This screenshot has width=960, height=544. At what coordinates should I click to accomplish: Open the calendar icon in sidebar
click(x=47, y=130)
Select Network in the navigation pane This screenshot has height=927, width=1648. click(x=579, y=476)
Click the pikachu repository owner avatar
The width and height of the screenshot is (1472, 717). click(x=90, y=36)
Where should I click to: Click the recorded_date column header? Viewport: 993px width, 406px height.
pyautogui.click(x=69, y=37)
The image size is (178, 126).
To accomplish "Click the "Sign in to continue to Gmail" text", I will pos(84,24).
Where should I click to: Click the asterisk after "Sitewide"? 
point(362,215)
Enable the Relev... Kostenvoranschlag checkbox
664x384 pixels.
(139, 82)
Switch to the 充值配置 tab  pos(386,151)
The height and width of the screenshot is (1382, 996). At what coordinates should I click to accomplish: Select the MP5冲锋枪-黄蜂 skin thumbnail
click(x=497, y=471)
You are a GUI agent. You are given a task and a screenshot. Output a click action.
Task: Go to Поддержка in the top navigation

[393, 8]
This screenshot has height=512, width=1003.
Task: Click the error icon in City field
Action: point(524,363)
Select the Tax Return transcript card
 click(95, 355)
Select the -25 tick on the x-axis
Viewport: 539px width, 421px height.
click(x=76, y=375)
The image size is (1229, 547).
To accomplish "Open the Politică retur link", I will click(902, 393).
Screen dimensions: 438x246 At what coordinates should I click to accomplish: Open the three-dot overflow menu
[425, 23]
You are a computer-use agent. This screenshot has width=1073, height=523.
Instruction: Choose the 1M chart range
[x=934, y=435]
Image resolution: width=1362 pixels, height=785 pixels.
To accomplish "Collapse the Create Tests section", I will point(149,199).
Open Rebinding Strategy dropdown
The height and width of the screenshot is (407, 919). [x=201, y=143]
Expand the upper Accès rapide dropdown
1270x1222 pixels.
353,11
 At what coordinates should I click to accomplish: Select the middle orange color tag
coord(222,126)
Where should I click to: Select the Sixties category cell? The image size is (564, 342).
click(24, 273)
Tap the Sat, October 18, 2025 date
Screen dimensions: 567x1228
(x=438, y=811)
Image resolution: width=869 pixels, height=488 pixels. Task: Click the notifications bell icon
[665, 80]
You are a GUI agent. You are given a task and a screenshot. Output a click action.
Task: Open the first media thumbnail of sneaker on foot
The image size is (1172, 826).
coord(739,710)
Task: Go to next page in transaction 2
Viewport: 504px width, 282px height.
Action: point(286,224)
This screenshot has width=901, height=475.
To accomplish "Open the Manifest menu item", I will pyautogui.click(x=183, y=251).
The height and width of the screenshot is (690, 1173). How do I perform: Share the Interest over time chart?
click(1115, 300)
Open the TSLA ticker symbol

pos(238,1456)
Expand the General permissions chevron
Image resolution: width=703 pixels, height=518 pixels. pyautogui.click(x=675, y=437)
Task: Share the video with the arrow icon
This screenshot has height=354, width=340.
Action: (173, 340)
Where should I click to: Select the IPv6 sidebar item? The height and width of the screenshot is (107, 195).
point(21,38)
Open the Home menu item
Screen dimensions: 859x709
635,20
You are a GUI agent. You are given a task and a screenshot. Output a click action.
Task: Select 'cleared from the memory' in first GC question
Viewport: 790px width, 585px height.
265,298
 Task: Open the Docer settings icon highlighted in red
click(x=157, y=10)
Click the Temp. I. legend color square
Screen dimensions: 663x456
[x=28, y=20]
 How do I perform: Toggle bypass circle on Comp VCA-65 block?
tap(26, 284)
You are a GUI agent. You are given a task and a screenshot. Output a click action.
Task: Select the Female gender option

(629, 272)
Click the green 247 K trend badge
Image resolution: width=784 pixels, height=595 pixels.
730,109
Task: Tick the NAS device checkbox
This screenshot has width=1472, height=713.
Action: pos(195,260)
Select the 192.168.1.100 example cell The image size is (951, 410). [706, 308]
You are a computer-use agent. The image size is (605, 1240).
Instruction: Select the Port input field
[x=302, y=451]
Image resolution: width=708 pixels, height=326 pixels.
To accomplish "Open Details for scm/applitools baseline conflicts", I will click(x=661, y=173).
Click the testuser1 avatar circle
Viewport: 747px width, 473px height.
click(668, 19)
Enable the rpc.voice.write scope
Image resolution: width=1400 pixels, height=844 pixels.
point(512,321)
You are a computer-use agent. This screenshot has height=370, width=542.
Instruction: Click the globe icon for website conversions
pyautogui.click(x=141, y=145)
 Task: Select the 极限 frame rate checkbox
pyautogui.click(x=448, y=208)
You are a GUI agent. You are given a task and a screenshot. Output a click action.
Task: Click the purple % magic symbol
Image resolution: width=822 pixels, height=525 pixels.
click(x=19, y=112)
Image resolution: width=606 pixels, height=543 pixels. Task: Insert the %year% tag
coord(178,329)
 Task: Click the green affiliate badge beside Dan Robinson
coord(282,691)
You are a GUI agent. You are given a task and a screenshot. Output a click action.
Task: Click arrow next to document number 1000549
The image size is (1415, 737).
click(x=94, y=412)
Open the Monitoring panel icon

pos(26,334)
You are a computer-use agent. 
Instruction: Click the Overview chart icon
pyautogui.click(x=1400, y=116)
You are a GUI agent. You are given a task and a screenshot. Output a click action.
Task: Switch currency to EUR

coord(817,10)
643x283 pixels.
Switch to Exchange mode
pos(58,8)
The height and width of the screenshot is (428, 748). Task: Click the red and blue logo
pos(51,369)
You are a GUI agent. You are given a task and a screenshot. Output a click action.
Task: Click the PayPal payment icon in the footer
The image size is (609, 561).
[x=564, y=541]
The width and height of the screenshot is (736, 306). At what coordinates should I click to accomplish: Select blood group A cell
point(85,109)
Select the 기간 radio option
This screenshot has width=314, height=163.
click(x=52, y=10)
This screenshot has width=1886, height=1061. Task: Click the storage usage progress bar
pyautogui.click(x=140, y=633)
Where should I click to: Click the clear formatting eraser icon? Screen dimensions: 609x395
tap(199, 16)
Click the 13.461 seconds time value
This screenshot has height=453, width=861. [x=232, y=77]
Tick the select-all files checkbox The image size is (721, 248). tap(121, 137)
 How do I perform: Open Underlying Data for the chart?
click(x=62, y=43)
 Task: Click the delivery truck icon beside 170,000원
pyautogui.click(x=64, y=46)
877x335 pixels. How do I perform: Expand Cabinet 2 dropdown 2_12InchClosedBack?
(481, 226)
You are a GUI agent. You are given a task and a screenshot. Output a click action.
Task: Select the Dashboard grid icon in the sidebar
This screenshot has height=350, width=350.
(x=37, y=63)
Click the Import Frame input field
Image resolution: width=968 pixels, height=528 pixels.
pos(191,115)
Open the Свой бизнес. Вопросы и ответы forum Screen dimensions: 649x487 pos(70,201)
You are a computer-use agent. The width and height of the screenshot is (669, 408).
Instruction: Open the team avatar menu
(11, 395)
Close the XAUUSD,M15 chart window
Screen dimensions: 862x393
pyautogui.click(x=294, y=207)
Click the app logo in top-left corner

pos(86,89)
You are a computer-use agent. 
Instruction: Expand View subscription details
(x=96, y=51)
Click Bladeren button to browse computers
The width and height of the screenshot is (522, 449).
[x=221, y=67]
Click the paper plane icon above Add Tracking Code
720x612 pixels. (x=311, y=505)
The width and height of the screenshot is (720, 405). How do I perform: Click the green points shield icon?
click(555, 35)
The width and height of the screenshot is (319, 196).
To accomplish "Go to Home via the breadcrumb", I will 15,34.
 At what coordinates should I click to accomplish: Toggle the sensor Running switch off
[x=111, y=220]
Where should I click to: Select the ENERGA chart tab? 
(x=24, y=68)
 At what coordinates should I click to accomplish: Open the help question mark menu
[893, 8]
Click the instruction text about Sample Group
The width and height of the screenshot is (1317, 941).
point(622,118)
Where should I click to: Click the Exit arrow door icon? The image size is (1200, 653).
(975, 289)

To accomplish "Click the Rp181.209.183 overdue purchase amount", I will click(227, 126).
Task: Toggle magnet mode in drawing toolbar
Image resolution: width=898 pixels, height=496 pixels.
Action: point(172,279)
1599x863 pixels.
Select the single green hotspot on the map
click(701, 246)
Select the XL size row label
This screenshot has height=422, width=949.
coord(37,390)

━━━━━━━━━━

Task details: Count the lines of the records that contain the word "will" and reply with only that number.

Correct answer: 7